Instruction ::
Please list each line in the entries that contains the word "This", matching case exactly.

— START Provided data —

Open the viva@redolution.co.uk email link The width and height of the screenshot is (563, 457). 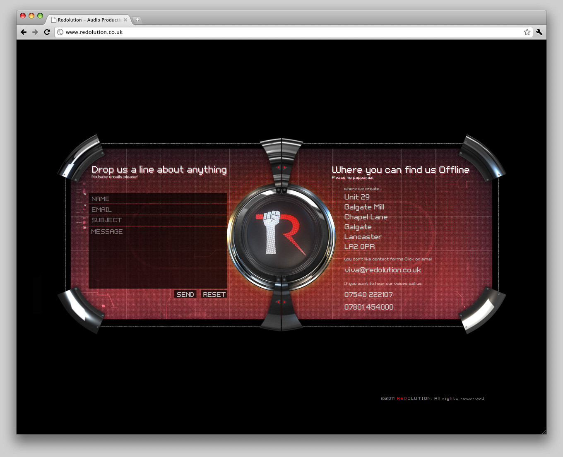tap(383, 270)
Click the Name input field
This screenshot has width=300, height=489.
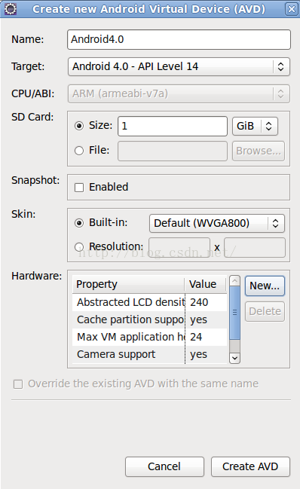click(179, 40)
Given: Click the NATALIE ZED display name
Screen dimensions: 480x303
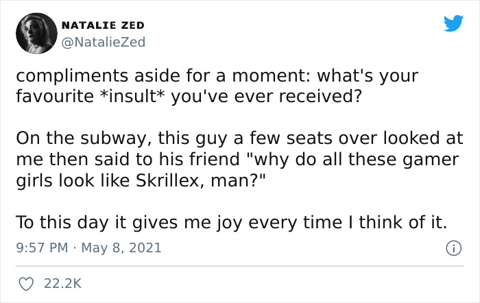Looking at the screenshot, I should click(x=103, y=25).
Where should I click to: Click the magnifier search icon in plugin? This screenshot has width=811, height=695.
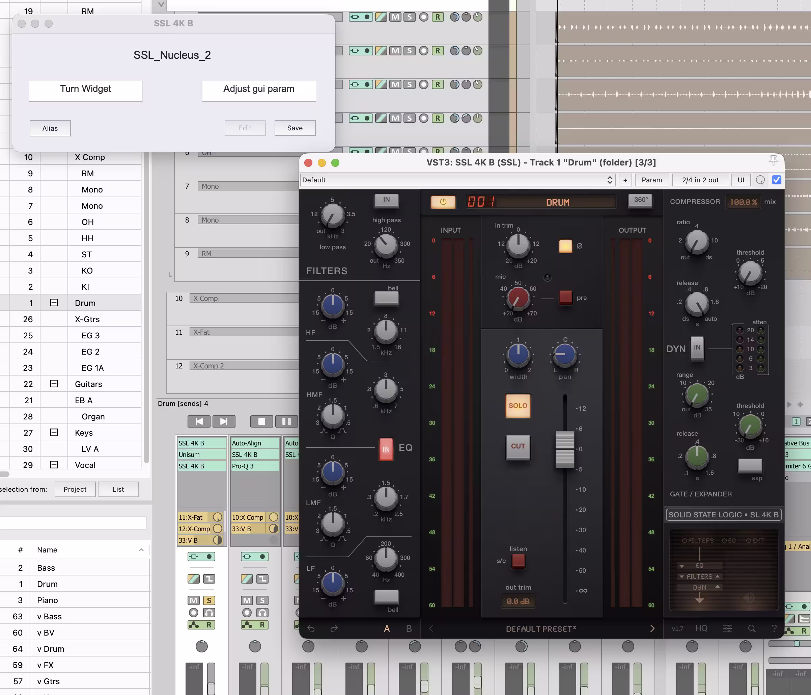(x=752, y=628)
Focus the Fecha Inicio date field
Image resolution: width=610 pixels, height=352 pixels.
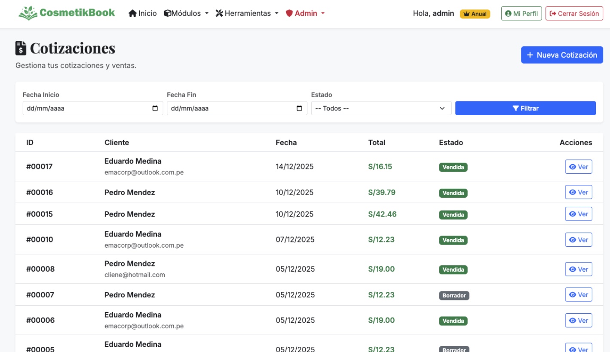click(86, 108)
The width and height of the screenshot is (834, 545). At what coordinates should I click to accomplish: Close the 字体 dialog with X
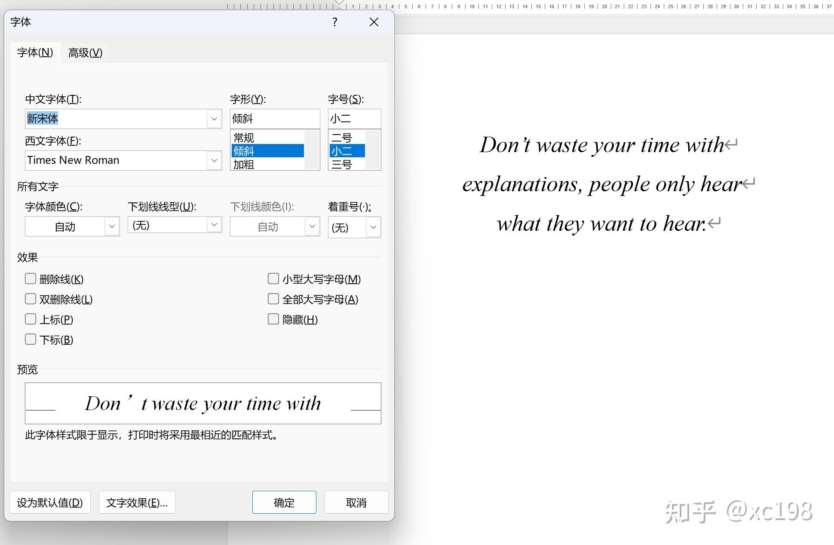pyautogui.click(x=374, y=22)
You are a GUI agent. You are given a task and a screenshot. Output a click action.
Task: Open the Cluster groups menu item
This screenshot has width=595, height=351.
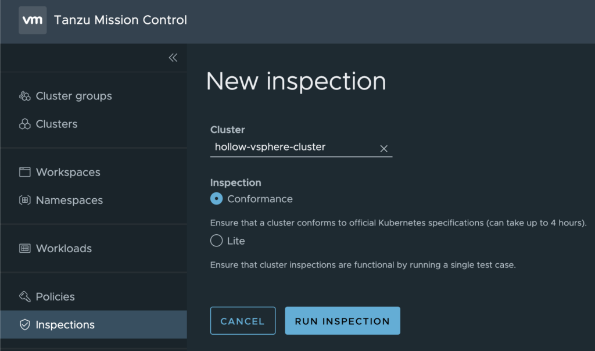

— END Provided data —

Result ::
This screenshot has width=300, height=489.
Where should I click to: Click the magnifier search icon in plugin? This screenshot has width=811, height=695.
This screenshot has width=595, height=351.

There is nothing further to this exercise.